── Provided text ──
One day, Farmer Frank goes
to visit his friend, Farmer Joe.
And as he's walking around his farm,
he notices this massive bull
tied to a tree with a shoelace.
And he says to Farmer Joe,
Farmer Joe, is there
something wrong with that bull?
Why on earth is he tied
to a tree with a shoelace?
Don't you realize he can run free?
Farmer Joe says,
Of course, he can run free,
but he doesn't realize that.
You see, I own this bull
since he was very, very young.
And when he was just a baby calf,
I would tie him to that tree
with this shoelace.
And once or twice
he tried to break free,
but he couldn't.
And since then,
he's come to think that this
shoelace is absolutely unbreakable.
He's grown up,
he's strong, he's powerful,
he plows fields for me,
he carries things for me all the time,
but when it comes to that shoelace,
he thinks he's absolutely weak.
The Piaseczno Rebbe tells us,
The Yetzer Hara doesn't win over us
because he is stronger than us.
───
── Dataset records ──
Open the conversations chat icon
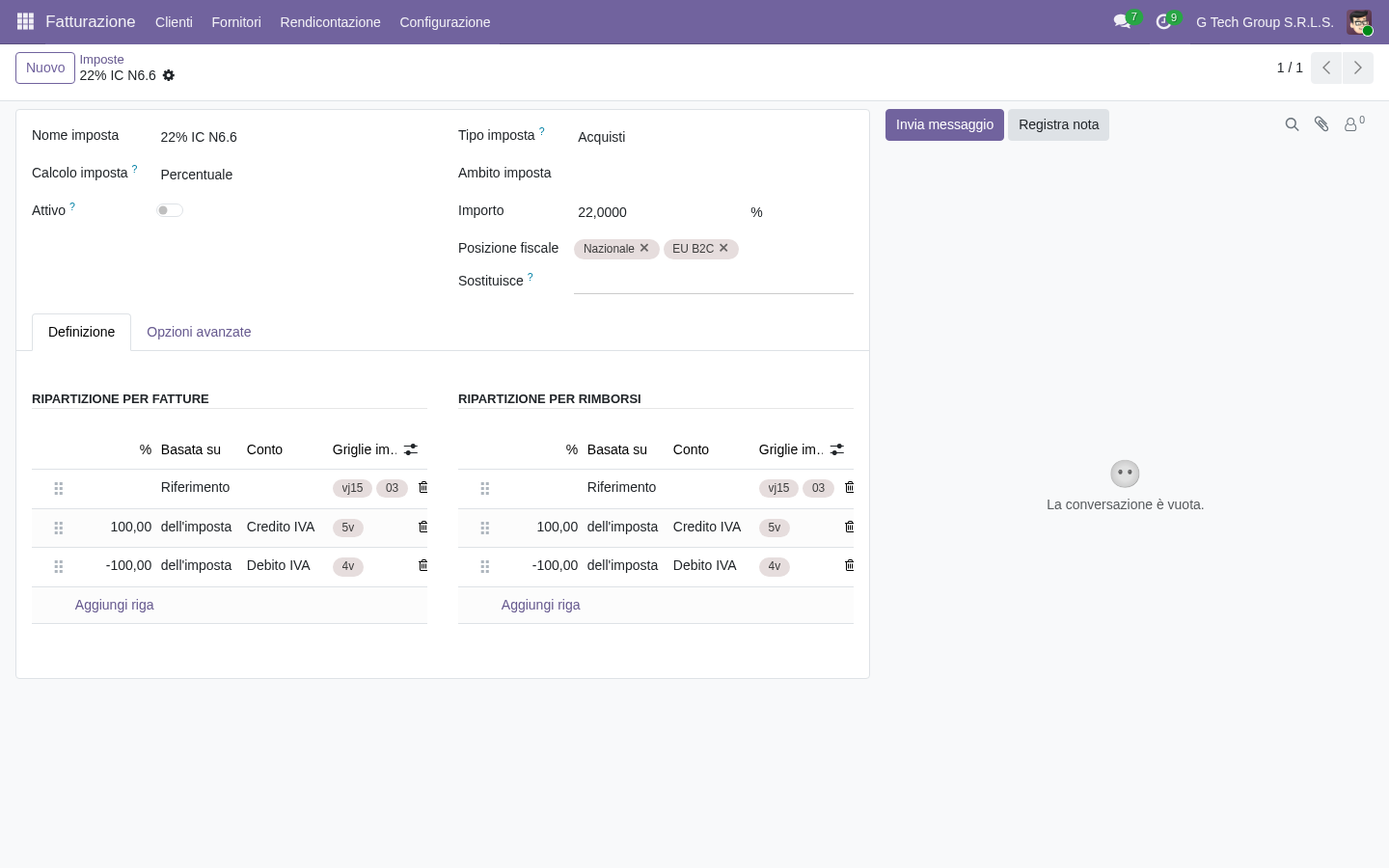This screenshot has width=1389, height=868. [1122, 21]
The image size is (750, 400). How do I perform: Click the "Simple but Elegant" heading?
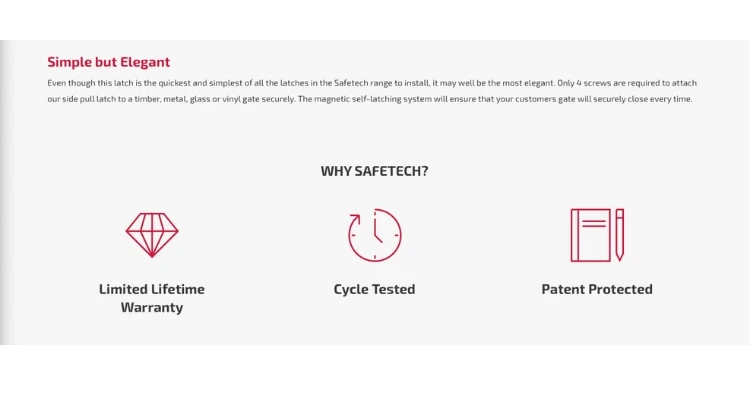tap(108, 62)
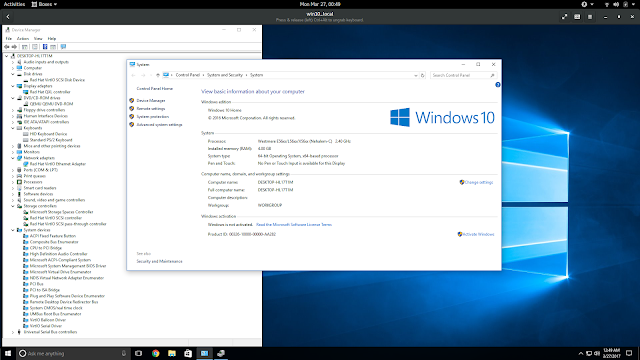The height and width of the screenshot is (360, 640).
Task: Collapse the Disk drives tree node
Action: (13, 74)
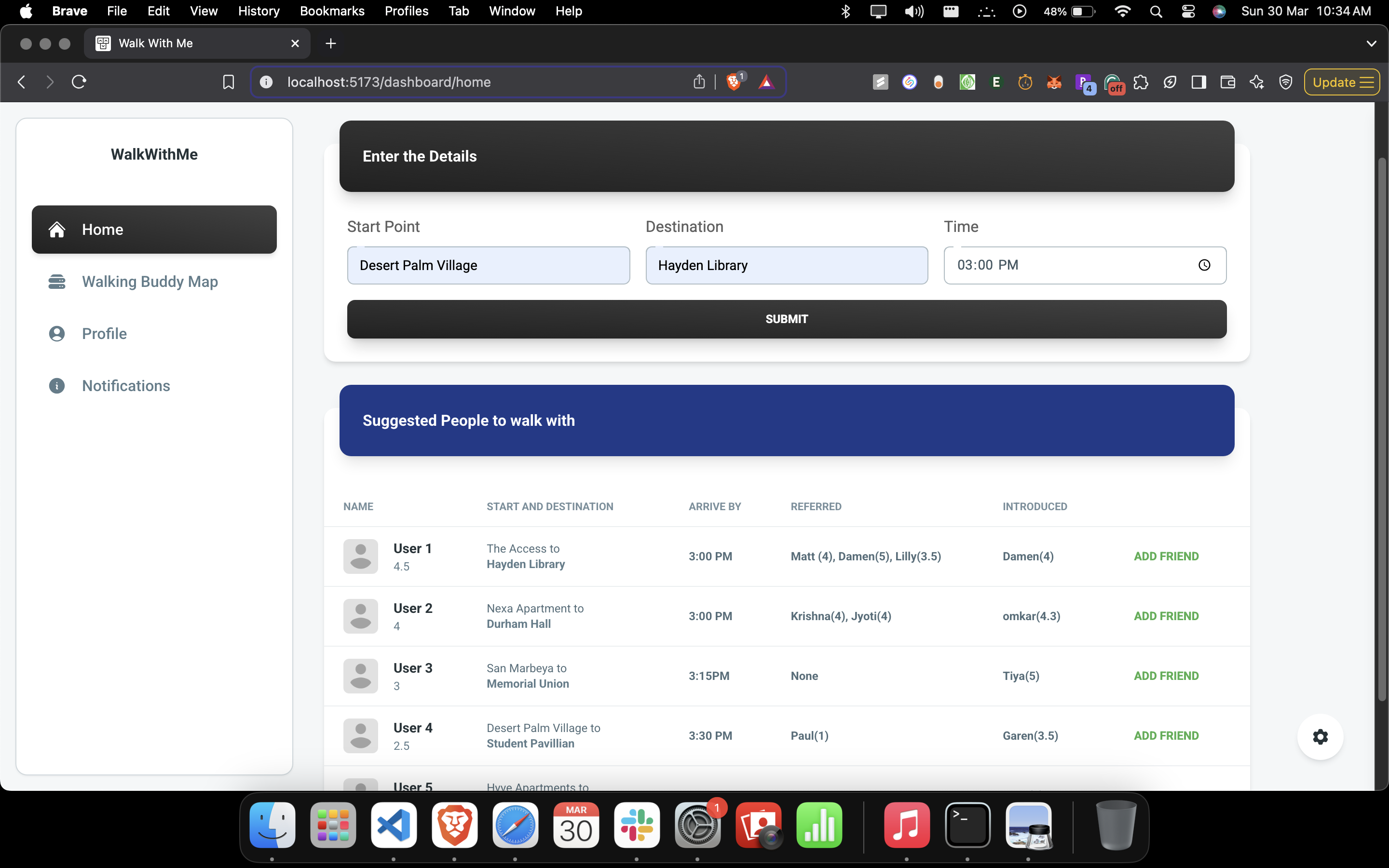Click User 1 avatar thumbnail
Viewport: 1389px width, 868px height.
[x=360, y=556]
───
## Directive A:
Copy the bull story from "You see, I own" up to and including "but he couldn't.", changing "calf" to "colt".
## Directive B:
According to the bull story, what work does the bull do for Farmer Joe?

## Finished answer A:
You see, I own this bull
since he was very, very young.
And when he was just a baby colt,
I would tie him to that tree
with this shoelace.
And once or twice
he tried to break free,
but he couldn't.

## Finished answer B:
He plows fields and carries things for Farmer Joe all the time.